Voraussichtlich schon an diesem Dienstag werden die Finanzminister der Euro-Zone nach dem «Nein» der Griechen im Referendum zu den Spar- und Reformvorschlägen der Gläubiger sich einen Eindruck machen können von ihrem neuen Kollegen. Er sei nervös, denn er trete sein Amt nicht in leichten Zeiten an, sagte Tsakalotos nach seiner Vereidigung am Montag. Aber er wolle Gespräche fortsetzen, die zu etwas Besseren führten «für all diese Menschen, die so viel gelitten haben.»

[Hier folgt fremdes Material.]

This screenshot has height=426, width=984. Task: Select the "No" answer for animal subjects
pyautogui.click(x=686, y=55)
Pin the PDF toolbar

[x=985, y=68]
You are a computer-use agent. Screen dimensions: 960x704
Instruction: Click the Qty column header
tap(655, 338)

Der im niederländischen Rotterdam geborene Ökonom, der 1989 in Oxford seinen Doktor machte, hat den Ruf, für die Integration in die Europäische Union einzutreten, aber strikt gegen kapitalistische Prinzipien zu sein. Wie Varoufakis hat er häufig Demokratiedefizite in Europa beklagt und argumentiert, dass die auferlegten Sparmassnahmen eine unnötige Verarmung Griechenlands bewirkt hätten. «Die Europäische Währungsunion hat einen Bruch zwischen dem Kern und der Peripherie geschaffen, und die Beziehungen zwischen den beiden sind hierarchisch und diskriminierend», schrieb er in einem Beitrag für die sozialistische Gruppe AWL in Grossbritannien.

Studentenproteste

Vor seiner Politikerlaufbahn machte sich Tsakalotos als Akademiker einen Namen. Nach seiner Rückkehr nach Griechenland trat er eine Professur an der Wirtschaftsuniversität Athen an. Dort führte er seine Studenten vor fast einem Jahrzehnt in monatelange Proteste gegen eine geplante Reform des Bildungswesens.

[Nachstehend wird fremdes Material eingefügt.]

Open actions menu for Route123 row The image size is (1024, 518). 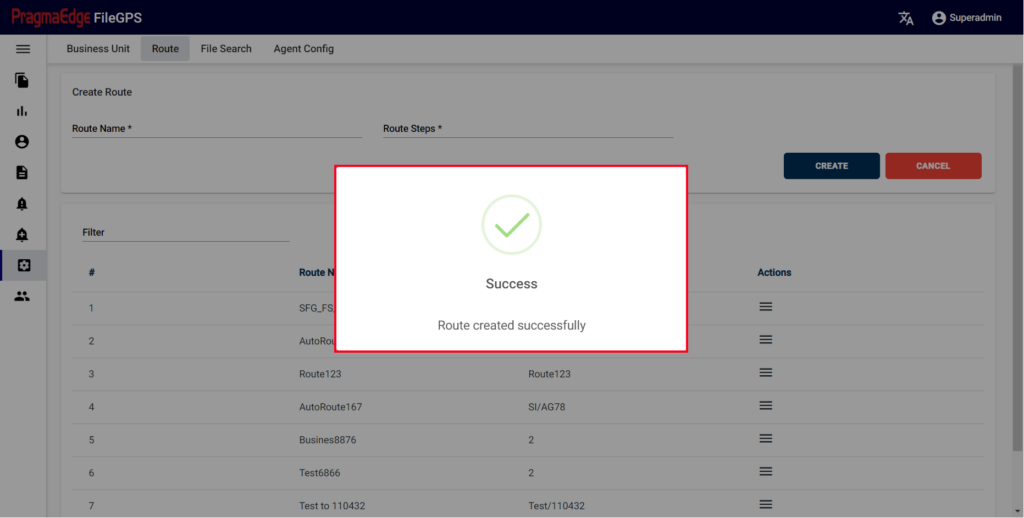click(766, 372)
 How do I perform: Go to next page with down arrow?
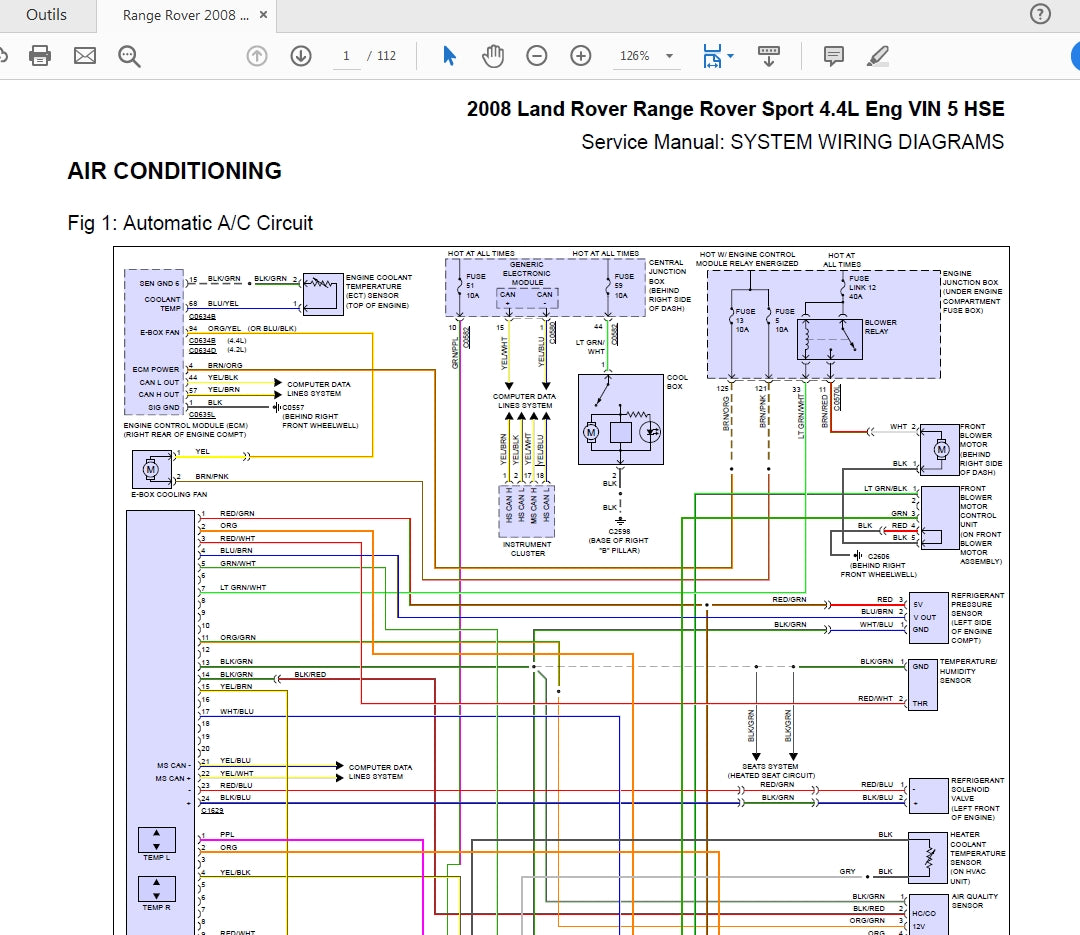(x=301, y=56)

Bei Demonstrationen marschierte er mit an der Spitze, erinnert sich der Buchhalter Thanos Tsouknidas, der ihn damals kannte. Seine aktive Rolle machte Tsakalotos beliebt. Seine Kurse waren stets rappelvoll, sagt sein ehemaliger Student Vassilis Alevromitis. Für gelegentliche Lacher habe der britische Akzent des Professors gesorgt.

2012 ins Parlament gewählt

Tsakalotos trat der Lehrergewerkschaft bei und kam mit der linksgerichteten Syriza in Kontakt. Im Mai 2012 wurde er erstmals ins Parlament gewählt. Im Januar 2015 wurde er wiedergewählt, als Tsipras an die Macht kam. Tsakalotos drängte den neuen Regierungschef dazu, sich mit anderen linken Gruppen in Europa zu verbünden. Etwa Podemos in Spanien, aber auch die irisch-republikanische Sinn Fein.

Für Griechenland schwebt Tsakalotos eine Schuldenerleichterung vor. Er könne sich auf der Stelle zehn bis 15 Lösungen vorstellen, wie dies erreicht werden könnte, sagte er in einem Reuters-Interview. Allerdings nur, wenn die Politik guten Willen zeige. Wie weit Tsakalotos mit seinen Vorstellungen kommt, hängt nicht zuletzt von seinem Verhandlungsgeschick ab. Dieses sei sehr hoch, sagen Weggefährten, wie Panicos Demetriades, der einst für Zypern im Rat der Europäischen Zentralbank saß und Tsakalotos aus Großbritannien kennt.